In simple words, the calculated risk is a risk that is within our absorption capacity and that is taken after a thorough cost-benefit analysis (due diligence). Our risk capacity depends on several factors. To assess one’s risk capacity, one should ask the following questions:
• Do I have another source of income? (Spouse’s income, investments, etc.)
• Do people depend on me? Am I supporting a family?
• What is my ability to bear losses? How long can I wait to break even?
• What is my next option/safety net if this business fails?
• Have I taken the necessary measures to minimize the risks?
• What are my contingency plans if my assumptions go wrong?
There is an interesting saying in the Punjabi language of India, Pehle saal chatti, duce saal hatti, teeje saal khatti. (Rough translation: you experiment and spend during the first year of activity; you open a store in the second and make a profit only in the third year of activity). The saying emphasizes the fact that it takes time to plan, set up, and especially break even and make a profit in business.
While calculated risk is the smartest thing to do in business, wild risk is the dumbest thing to do. Especially when it comes to our passion or the love of our life, calculated risk is the best thing you can do for yourself, your career, and indirectly even make your relationships more fulfilling. The more calculated risks you take, the easier they will become with practice, and the further you can go down the entrepreneurial path. From a practical perspective, calculated risk is difficult to define. But businessmen tend to have a stronger gut feeling and intuition (compared to employees) because they use their gut feeling (intuition) more and it develops with practice. Start with small risks, and as your intuition gets stronger, start taking bigger risks.

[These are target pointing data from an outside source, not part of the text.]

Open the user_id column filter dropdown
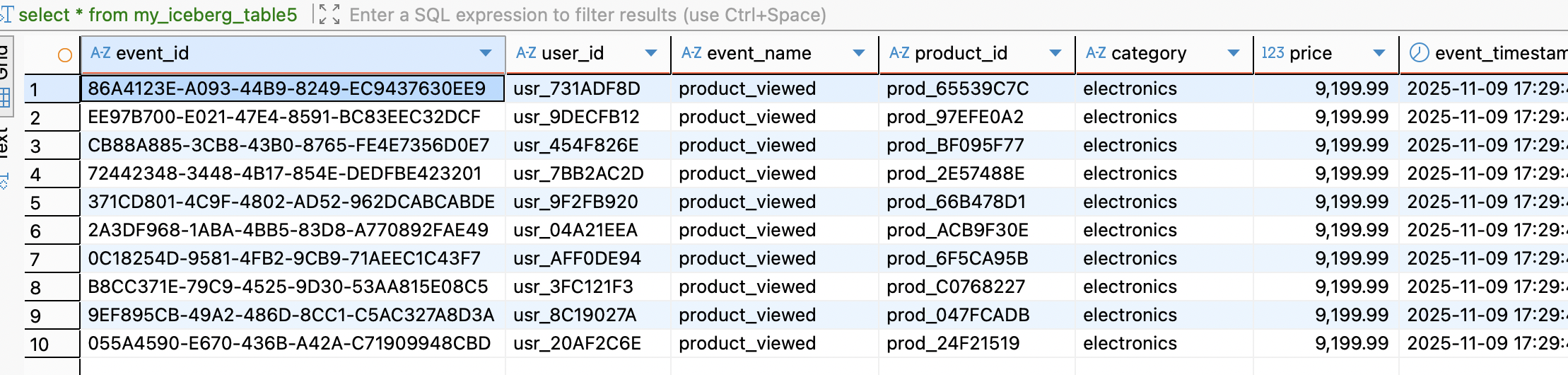The height and width of the screenshot is (375, 1568). tap(651, 53)
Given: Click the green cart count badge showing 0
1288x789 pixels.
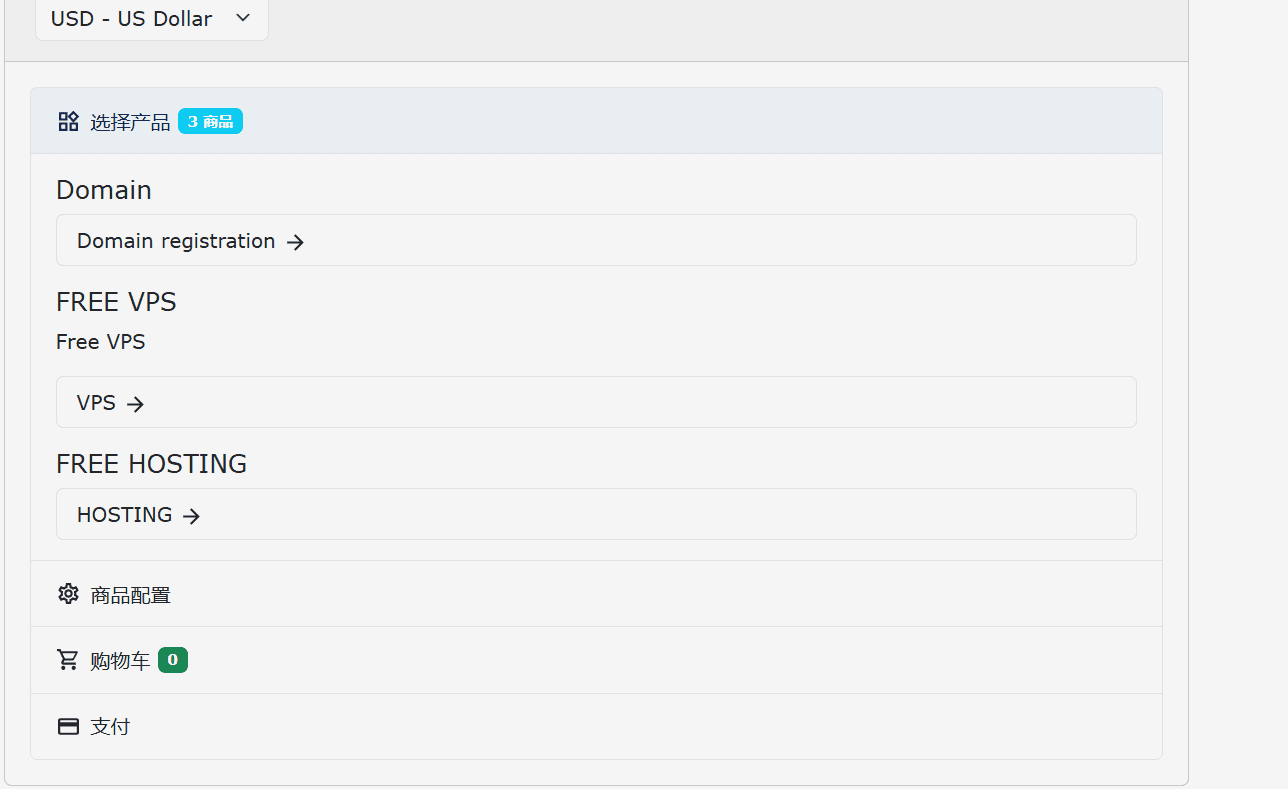Looking at the screenshot, I should click(173, 660).
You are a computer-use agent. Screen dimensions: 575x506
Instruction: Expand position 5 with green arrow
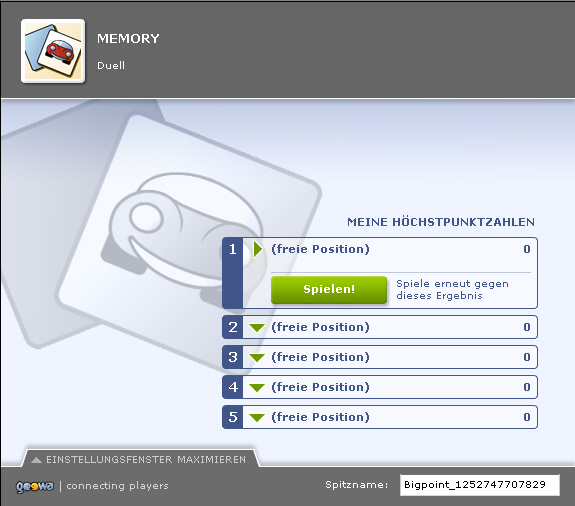257,418
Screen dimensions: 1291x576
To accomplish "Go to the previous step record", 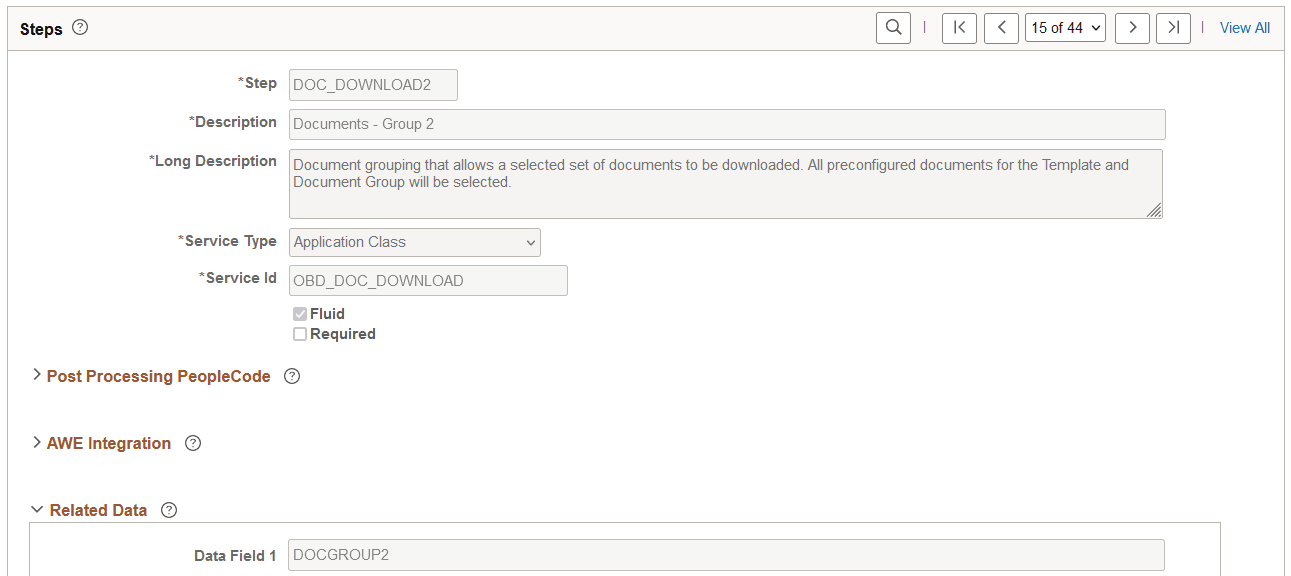I will coord(1001,27).
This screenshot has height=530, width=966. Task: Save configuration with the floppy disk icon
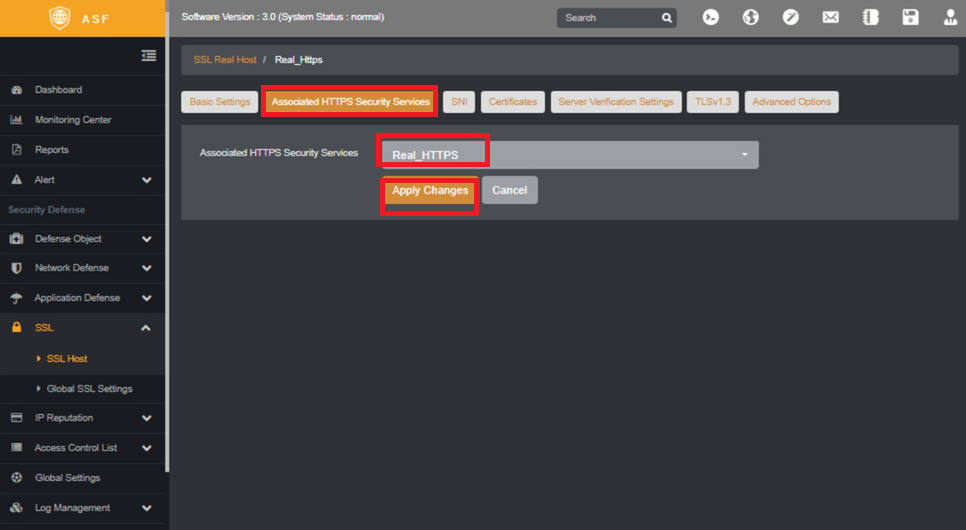point(911,17)
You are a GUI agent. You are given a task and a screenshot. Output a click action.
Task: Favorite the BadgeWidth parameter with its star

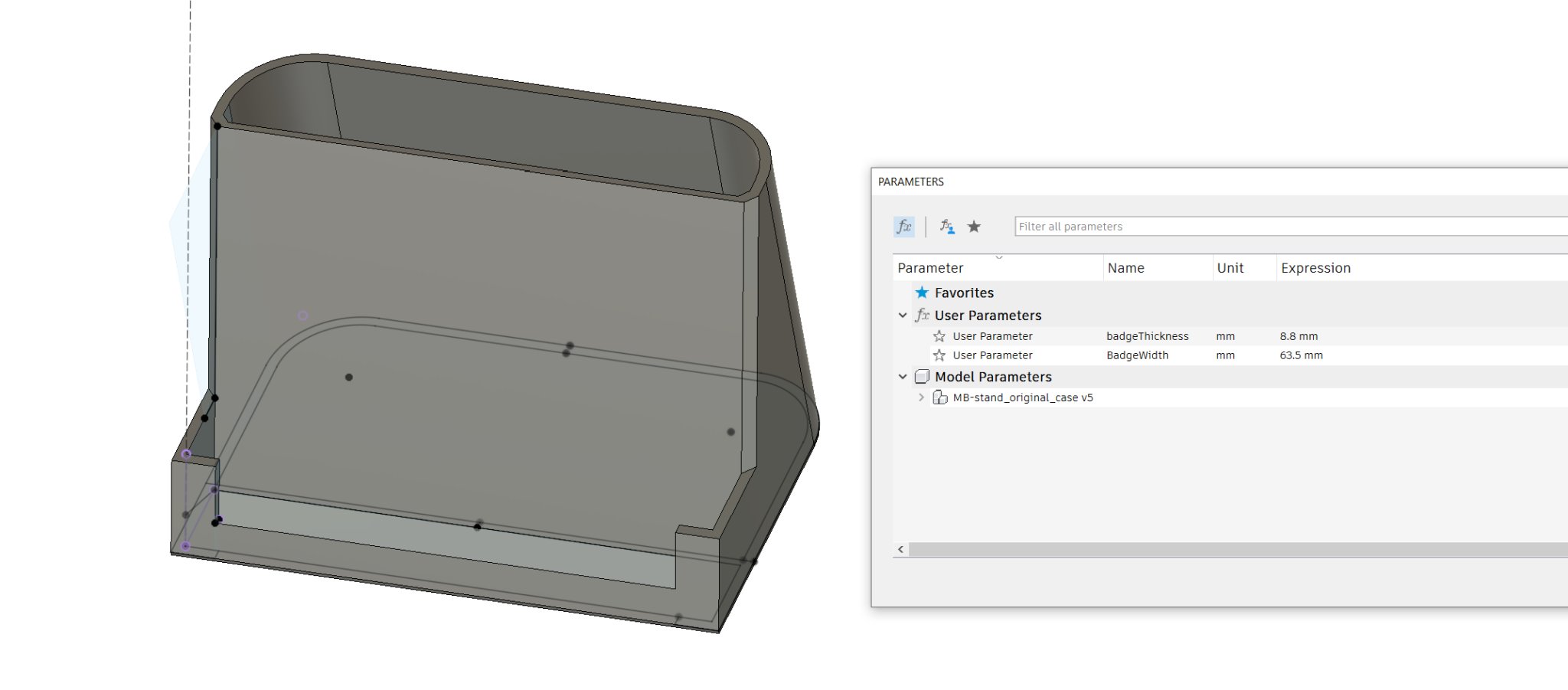pyautogui.click(x=939, y=355)
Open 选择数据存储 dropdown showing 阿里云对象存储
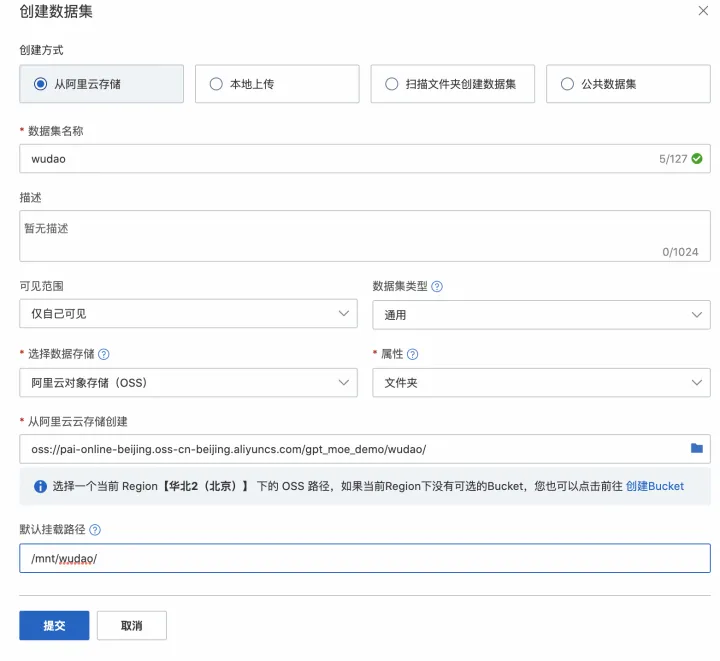The image size is (720, 661). (x=188, y=382)
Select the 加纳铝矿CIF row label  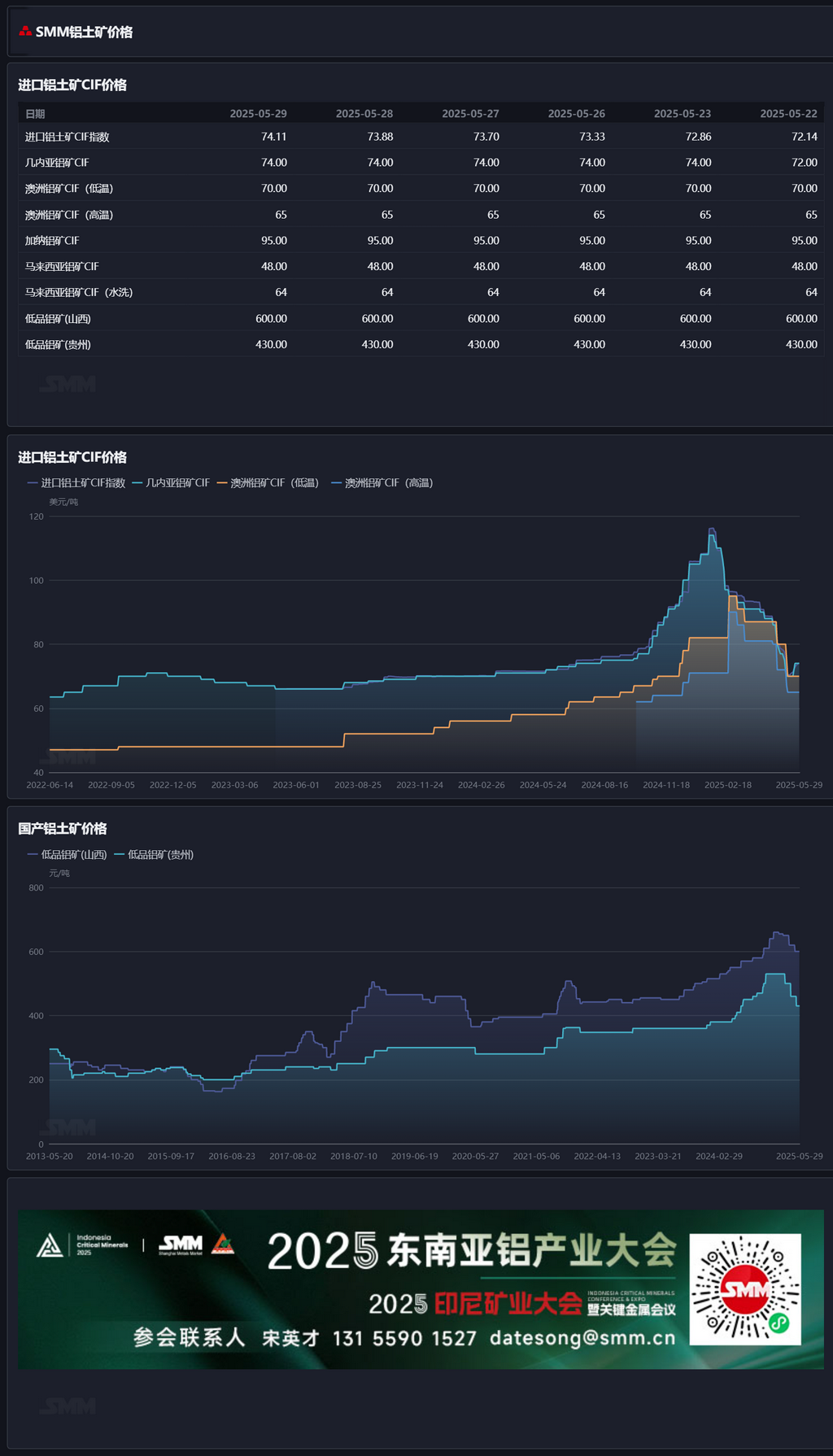52,241
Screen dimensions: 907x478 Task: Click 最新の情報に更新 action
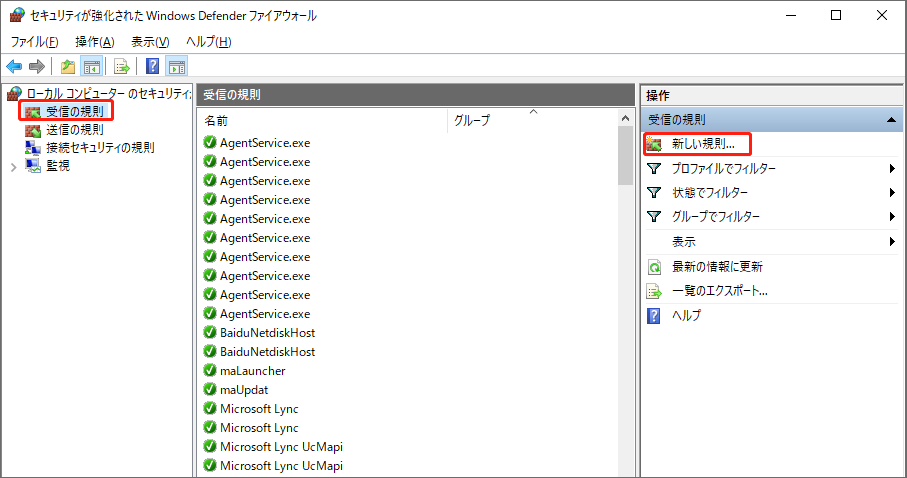point(717,267)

Don’t put everything on the line. Constantly analyze and learn from your mistakes. If possible, don’t put all your eggs in one basket and spread the risks. Take a close look at the uncontrollable factors. I remember a nice poem about driving that we can apply here. Says so
The biggest enemies on the way
Speed, Liquor and Overload.
On the path of entrepreneurship, do not make rash decisions (which become uncontrollable), do not get drunk with overconfidence and do not take risks beyond your capacity. If you forget the rules, you could be violently thrown to the side of the road. After all, entrepreneurship is not for the faint of heart.
The final question, which arises in one’s mind, is what is the right time to take a risk? When should I jump into business?
Now is the time to start planning and depending on your preparation, you can time your business launch. Get inspired by the following link.
The person who risks nothing, does nothing, has nothing, is nothing and becomes nothing. He can avoid suffering and sorrow, but he just can’t learn, feel, change, grow, love and live.”